* Task item: Lift out all lines below that contain "computer".

- - - - -

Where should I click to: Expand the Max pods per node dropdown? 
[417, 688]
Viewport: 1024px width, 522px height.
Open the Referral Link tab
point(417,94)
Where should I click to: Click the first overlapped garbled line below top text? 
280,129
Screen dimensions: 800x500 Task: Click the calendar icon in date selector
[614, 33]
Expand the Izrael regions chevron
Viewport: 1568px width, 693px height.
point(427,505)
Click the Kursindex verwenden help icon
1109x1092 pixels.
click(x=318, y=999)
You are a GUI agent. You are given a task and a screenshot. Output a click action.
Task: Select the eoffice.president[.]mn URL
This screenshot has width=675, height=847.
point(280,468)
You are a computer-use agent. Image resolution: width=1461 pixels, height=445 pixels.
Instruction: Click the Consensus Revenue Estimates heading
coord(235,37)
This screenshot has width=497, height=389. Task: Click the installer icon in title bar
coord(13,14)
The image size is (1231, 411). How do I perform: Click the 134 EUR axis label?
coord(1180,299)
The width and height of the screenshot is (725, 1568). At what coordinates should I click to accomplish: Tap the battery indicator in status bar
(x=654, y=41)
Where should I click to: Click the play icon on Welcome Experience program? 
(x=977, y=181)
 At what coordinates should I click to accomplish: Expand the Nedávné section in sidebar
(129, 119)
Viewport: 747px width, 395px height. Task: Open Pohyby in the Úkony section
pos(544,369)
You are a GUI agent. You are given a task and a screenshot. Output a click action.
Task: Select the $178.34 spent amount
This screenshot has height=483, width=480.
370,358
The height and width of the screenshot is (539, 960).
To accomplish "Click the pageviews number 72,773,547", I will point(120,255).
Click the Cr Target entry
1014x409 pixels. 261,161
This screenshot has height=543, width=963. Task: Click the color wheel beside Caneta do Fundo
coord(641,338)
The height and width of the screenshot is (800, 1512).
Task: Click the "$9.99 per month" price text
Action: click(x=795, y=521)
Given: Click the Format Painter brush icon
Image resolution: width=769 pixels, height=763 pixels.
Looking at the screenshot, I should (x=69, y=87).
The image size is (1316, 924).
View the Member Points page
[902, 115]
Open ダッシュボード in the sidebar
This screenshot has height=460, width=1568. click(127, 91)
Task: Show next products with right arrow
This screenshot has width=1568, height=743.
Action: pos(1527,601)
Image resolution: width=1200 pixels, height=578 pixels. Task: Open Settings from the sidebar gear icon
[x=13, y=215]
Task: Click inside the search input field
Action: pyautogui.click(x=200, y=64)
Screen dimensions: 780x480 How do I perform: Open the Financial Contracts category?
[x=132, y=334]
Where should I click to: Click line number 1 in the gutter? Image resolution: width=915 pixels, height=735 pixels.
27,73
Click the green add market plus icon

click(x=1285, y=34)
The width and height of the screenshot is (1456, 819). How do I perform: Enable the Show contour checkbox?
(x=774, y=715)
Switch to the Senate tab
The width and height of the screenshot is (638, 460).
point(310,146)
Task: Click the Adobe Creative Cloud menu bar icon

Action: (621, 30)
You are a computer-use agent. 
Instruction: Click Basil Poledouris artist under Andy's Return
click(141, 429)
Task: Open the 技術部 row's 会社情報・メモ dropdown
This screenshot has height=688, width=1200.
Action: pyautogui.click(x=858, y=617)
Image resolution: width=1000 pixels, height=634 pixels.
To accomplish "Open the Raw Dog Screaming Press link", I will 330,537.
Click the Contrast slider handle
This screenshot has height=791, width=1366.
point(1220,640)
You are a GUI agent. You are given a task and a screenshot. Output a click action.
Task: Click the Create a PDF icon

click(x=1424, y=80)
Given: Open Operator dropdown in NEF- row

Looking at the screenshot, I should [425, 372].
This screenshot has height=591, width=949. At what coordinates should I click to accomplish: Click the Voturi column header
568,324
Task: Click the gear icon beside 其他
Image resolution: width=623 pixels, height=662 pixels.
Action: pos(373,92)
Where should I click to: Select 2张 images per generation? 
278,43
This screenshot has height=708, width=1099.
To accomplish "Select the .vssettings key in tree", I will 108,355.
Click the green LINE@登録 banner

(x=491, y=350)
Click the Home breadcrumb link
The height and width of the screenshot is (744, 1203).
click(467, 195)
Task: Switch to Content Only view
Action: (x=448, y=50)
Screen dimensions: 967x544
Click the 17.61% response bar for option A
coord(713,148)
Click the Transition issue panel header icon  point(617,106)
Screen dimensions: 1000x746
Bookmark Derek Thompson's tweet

- - - - -

* Expected answer:
You are a computer-use agent. Image resolution: width=1461 pixels, height=445 pixels.
You are a computer-use agent. 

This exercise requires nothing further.